Page images

Mr. BATES. I have it here, and it combines quite a few figures. Permits and ambulances, you have 99 employees under that jurisdiction, and contagious disease 11, venereal 26, nursing service 21, nursing hygiene sanitation clinic 45, tuberculosis sanatorium 245, Gallinger 494, maternal and child health 37; that embraces about all your activities, does it not?

Dr. RUHLAND. Yes, but if I may, Mr. Chairman, of course, we will give you the full detail by years; we did not have time enough to get it all tabulated; we have a rather sizable personnel; but this may give you the picture. In 1937 we had in the Health Department proper 262 employees. In 1947 we have 651 employees; at Gallinger Hospital in 1937 there were 494 employees; now, there are in 1947, 1,341. At Glendale we had in 1937, 245, and we now have 549 employees, making a total for 1937 for at least three branches of the services 1,001 as against 2,544, so there is more than a doubling in the number of people employed.

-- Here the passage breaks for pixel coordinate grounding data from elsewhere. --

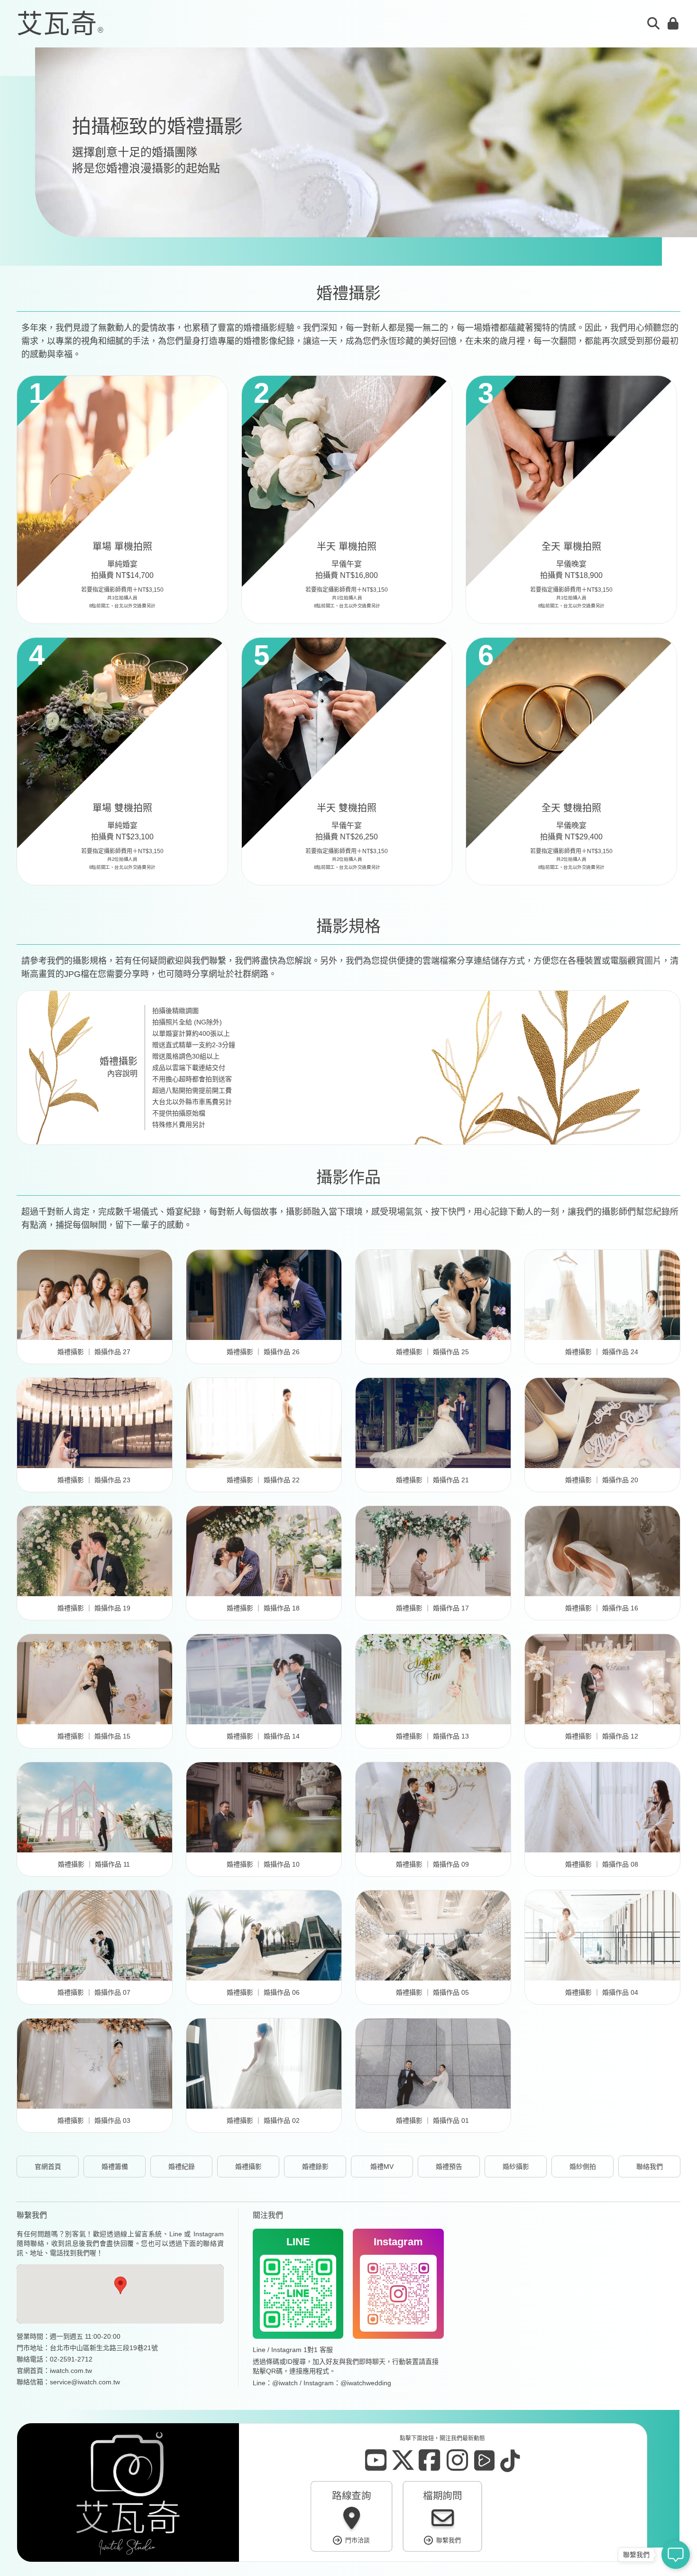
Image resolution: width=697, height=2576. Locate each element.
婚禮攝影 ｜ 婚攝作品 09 (432, 1864)
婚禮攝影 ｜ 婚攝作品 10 (263, 1864)
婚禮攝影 (248, 2166)
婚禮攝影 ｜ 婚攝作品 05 (432, 1992)
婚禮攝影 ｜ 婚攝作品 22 (263, 1480)
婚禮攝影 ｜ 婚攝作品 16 (601, 1608)
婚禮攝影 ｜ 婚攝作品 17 (432, 1608)
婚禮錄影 (315, 2166)
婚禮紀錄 (181, 2166)
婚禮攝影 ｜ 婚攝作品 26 (263, 1352)
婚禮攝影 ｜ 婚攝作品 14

The following may serve in clarifying the increase in the cost for local health service, taking for example the cost of the service of the Health Department exclusive of the added hospitals:

The appropriation of the Health Department proper increased from $507,970 in 1937 to $1,630,657 for 1947, an increase of 271 percent. Although this increase may appear substantial, it should be considered that a large part of it is due to intrinsic factors mentioned previously, namely, salary increases, rise in price levels, and an increase in population. When the appropriations are adjusted statistically for these factors, it is found that the appropriation really only increased from $507,970 in 1937 to $839,488 in 1947 or 65 percent instead of 221 percent. The real increase of $331,518 may be considered as representing the intrinsic factors in health services in the Health Department over that time period.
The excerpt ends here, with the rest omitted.